Published Sep 11, 2015If you were in your late teens or 20s in 2004, there's a very good chance you loved Zach Braff's sad-sack coming-of-age dramedy Garden State. Hindsight has not been kind to the film, however, thanks to its gratingly twee humour, polite indie soundtrack and stock character archetypes. Now, even co-star Natalie Portman seems to have turned on the film, admitting that she feels "insecure" about her role.
Her insecurity was sparked by the Comedy Central sitcom Broad City — a show that Portman evidently loves — which recently made fun of Garden State. During a public discussion on Wednesday (September 9) at TIFF, the actress was asked about Garden State.
I've been insecure about it recently because of Broad City. Does anyone here watch Broad City? Best show. If you haven't watched it, watch it. And on the show there's a really dorky character who's a gym instructor, like an Equinox guy or something, and he's the worst. And he's like, 'Oh my God, I love Garden State! I donated all my money to Zach Braff's Kickstarter.' And I'm like [buried head in hands], 'Oh my God.' So now, because the people I think are the coolest think it's really lame I'm kind of insecure about it."
One of the key criticisms against the movie is that Portman's character — the epileptic, pathological liar Sam — is a prime example of the "manic pixie dream girl" archetype. That term describes an eccentric fictional female character whose sole purpose us to help a male character progress in his emotional journey.
When I read it I was like, 'Oh, this is a character that's wacky and interesting, and no one's ever given me a chance to play something like this. It's this sort of unusual girl.' So that was my incentive to make it. But of course I see that trope and I think it's a good thing to recognize the way those female characters are used. I mean, I appreciate that people are writing characters that are interesting and unusual, rather than some bland female character as the girlfriend in a movie, but when the point of the character in this movie is to, like, help the guy have his arc, that's sort of the problem, and that's why it's good that they're talking about it, because it certainly is a troubling trope.

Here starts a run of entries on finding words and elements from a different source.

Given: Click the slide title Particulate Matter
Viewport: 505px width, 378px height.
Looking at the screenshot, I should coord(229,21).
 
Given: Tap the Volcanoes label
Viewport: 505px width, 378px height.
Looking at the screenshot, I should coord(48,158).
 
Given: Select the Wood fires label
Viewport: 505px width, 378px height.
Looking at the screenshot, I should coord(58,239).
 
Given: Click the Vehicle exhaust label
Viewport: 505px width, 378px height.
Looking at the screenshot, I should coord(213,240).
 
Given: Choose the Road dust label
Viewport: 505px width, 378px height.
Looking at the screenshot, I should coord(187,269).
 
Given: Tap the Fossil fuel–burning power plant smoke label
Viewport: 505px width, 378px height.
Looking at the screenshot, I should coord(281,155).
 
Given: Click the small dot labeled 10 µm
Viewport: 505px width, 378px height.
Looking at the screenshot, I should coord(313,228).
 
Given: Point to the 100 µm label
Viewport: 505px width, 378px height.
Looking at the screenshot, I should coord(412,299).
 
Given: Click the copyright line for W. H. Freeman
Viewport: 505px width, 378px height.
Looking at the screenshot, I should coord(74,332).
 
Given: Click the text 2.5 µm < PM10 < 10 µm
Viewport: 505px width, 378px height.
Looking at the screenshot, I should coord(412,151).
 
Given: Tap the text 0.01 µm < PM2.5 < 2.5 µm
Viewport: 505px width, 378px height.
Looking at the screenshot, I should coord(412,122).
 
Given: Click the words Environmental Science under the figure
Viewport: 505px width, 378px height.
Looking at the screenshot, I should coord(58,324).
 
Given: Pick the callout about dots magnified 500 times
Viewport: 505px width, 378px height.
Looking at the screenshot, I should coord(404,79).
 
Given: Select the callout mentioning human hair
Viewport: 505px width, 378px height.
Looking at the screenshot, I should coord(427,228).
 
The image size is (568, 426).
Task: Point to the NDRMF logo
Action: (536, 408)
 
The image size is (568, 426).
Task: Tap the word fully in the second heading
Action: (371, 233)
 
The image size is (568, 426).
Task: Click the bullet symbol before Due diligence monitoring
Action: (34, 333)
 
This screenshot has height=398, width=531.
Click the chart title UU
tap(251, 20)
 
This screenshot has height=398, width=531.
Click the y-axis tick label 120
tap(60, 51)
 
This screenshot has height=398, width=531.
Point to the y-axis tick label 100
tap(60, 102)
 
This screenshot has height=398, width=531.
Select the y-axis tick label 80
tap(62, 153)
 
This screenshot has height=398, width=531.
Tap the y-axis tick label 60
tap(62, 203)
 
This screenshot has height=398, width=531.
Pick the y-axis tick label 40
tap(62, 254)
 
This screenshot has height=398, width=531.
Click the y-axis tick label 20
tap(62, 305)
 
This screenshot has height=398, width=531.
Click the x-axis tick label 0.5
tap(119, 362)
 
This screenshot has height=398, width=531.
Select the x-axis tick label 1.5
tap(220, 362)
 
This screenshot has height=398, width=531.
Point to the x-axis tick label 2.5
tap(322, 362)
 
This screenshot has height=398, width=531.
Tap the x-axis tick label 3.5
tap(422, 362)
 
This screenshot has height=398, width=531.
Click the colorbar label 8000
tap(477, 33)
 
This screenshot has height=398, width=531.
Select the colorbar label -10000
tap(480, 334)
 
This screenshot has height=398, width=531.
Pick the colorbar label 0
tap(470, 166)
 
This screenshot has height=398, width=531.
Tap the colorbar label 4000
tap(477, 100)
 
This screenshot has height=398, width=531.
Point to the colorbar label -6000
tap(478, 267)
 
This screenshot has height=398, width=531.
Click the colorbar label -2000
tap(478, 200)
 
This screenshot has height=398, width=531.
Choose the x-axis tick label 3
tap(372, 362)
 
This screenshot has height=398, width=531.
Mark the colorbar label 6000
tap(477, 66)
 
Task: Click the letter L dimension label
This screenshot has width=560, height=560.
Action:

On the one hand, it's unfortunate to see Portman look back unfavourably on the role: for all of Garden State's flaws, Portman was excellent in it, and it helped to define her career. On the other, it's good that hindsight has illuminated some of the more troubling elements of the film, and haters of the film will likely experience some schadenfreude at Portman's insecurity.
And we can't help but wonder: a decade from now, which hot young comedians are going to poke fun at Broad City and make Ilana Glazer and Abbi Jacobson feel insecure?